Timeframe for reporting

Entities have 72 hours to make a ransomware or cyber extortion payment report from the time when the ransomware or cyber extortion payment is made, or from the time the entity is aware that a payment has been made on its behalf.

Lessons from maritime pirates

For centuries, ship owners and maritime insurers have been forced to develop policies on how to deal with extortion demands from pirates who take control of ships, cargo and crew. Ince & Co, once an international law firm that monitored piracy demands, estimated that ransoms of about US$75 to US$85 million were paid in 2010 to secure the release of 21 ships. By March 2011, it was estimated that the average ransom payments had reached about US$4 million, doubling the figure from January 2010. This was the period where the threats from Somali pirates were at their peak.

Shipowners established predefined response protocols and guidelines on how to collaborate with security partners and engage expert crisis management specialists to ensure they are equipped to navigate complex security incidents. Key to managing these risks is the collaboration among shipowners, insurers, security professionals, and even the navies of various countries to deter piracy and extortion demands. The kidnapping of crew and the very real threat to life have been motivating factors for this approach.

However, one key aspect to the risk management is that very little is known about ransom payments outside this closely-knit insurance sector.  This confidentiality is intentional to prevent encouraging further acts of piracy.

Where to from here

As with any new legislation imposing compliance obligations and penalties for non-compliance, the new mandatory reporting obligations requires  impacted entities to develop and implement policies and protocols in advance of a ransomware or cyber extortion event.
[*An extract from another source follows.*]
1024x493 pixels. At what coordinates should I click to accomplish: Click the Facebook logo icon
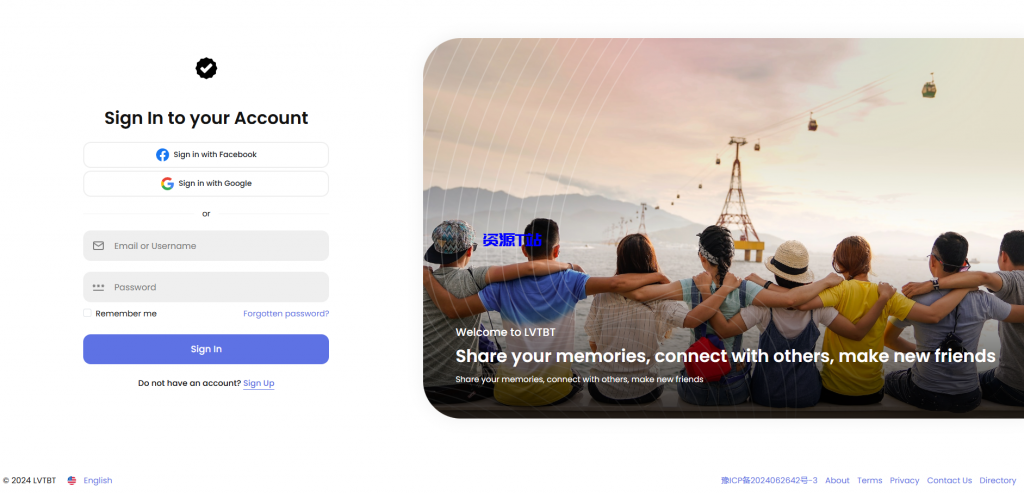[162, 155]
Each entity must determine its approach to extortion demands, which will vary according the risks it faces. Factors to consider include the nature of the information at risk of exposure, the value of the information to the entity or its own clients, and the potential for such information to be sold to the dark web or made public.

It is important for entities to establish their position on payment of extortion demands in advance and develop processes for managing such situations. With the proliferation of cyber breaches and the extortion demands made on high profile Australian companies, including law firms and a Law Society, the likelihood of facing demands is rapidly rising. Being prepared in advance can save more than just reputations – it can save individuals.